Please output every entry below precisely as written.

Data section Block Start

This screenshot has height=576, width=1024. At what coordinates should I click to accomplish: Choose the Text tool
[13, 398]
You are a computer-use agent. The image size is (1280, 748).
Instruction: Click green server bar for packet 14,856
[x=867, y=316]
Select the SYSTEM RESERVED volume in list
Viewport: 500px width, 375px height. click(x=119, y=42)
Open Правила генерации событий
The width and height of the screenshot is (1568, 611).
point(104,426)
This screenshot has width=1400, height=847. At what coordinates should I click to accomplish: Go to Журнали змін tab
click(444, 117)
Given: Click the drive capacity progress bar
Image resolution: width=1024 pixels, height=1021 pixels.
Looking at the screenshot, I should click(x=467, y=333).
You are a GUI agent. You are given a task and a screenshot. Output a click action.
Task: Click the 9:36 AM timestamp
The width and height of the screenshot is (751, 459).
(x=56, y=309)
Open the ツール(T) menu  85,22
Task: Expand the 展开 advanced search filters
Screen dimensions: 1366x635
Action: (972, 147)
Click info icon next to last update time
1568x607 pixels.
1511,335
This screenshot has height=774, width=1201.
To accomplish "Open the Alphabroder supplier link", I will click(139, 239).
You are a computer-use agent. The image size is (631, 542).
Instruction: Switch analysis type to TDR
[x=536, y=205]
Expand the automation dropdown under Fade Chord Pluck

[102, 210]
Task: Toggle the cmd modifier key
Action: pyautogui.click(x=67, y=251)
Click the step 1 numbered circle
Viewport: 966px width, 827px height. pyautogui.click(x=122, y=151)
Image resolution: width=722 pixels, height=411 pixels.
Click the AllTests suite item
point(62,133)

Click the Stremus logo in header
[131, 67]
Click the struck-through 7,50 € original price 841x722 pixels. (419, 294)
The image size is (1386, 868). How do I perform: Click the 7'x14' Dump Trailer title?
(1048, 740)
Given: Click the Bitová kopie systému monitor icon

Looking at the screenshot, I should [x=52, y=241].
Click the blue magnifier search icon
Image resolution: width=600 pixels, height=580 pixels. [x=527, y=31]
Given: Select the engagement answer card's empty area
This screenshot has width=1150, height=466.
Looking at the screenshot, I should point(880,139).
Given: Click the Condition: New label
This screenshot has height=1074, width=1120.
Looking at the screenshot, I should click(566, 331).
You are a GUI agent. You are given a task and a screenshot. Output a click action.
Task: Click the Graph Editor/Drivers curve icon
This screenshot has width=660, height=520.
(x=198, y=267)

Data section Block End

Exercise solution:
This screenshot has height=576, width=1024. At what coordinates should I click to accomplish: Choose the Text tool
[13, 398]
You are a computer-use agent. The image size is (1280, 748).
Instruction: Click green server bar for packet 14,856
[x=867, y=316]
Select the SYSTEM RESERVED volume in list
Viewport: 500px width, 375px height. click(x=119, y=42)
Open Правила генерации событий
The width and height of the screenshot is (1568, 611).
point(104,426)
This screenshot has width=1400, height=847. At what coordinates should I click to accomplish: Go to Журнали змін tab
click(444, 117)
Given: Click the drive capacity progress bar
Image resolution: width=1024 pixels, height=1021 pixels.
Looking at the screenshot, I should click(x=467, y=333).
You are a GUI agent. You are given a task and a screenshot. Output a click action.
Task: Click the 9:36 AM timestamp
The width and height of the screenshot is (751, 459).
(x=56, y=309)
Open the ツール(T) menu  85,22
Task: Expand the 展开 advanced search filters
Screen dimensions: 1366x635
Action: (972, 147)
Click info icon next to last update time
1568x607 pixels.
1511,335
This screenshot has height=774, width=1201.
To accomplish "Open the Alphabroder supplier link", I will click(139, 239).
You are a computer-use agent. The image size is (631, 542).
Instruction: Switch analysis type to TDR
[x=536, y=205]
Expand the automation dropdown under Fade Chord Pluck

[102, 210]
Task: Toggle the cmd modifier key
Action: pyautogui.click(x=67, y=251)
Click the step 1 numbered circle
Viewport: 966px width, 827px height. pyautogui.click(x=122, y=151)
Image resolution: width=722 pixels, height=411 pixels.
Click the AllTests suite item
point(62,133)

Click the Stremus logo in header
[131, 67]
Click the struck-through 7,50 € original price 841x722 pixels. (419, 294)
The image size is (1386, 868). How do I perform: Click the 7'x14' Dump Trailer title?
(1048, 740)
Given: Click the Bitová kopie systému monitor icon

Looking at the screenshot, I should [x=52, y=241].
Click the blue magnifier search icon
Image resolution: width=600 pixels, height=580 pixels. [x=527, y=31]
Given: Select the engagement answer card's empty area
This screenshot has width=1150, height=466.
Looking at the screenshot, I should point(880,139).
Given: Click the Condition: New label
This screenshot has height=1074, width=1120.
Looking at the screenshot, I should click(566, 331).
You are a GUI agent. You are given a task and a screenshot. Output a click action.
Task: Click the Graph Editor/Drivers curve icon
This screenshot has width=660, height=520.
(x=198, y=267)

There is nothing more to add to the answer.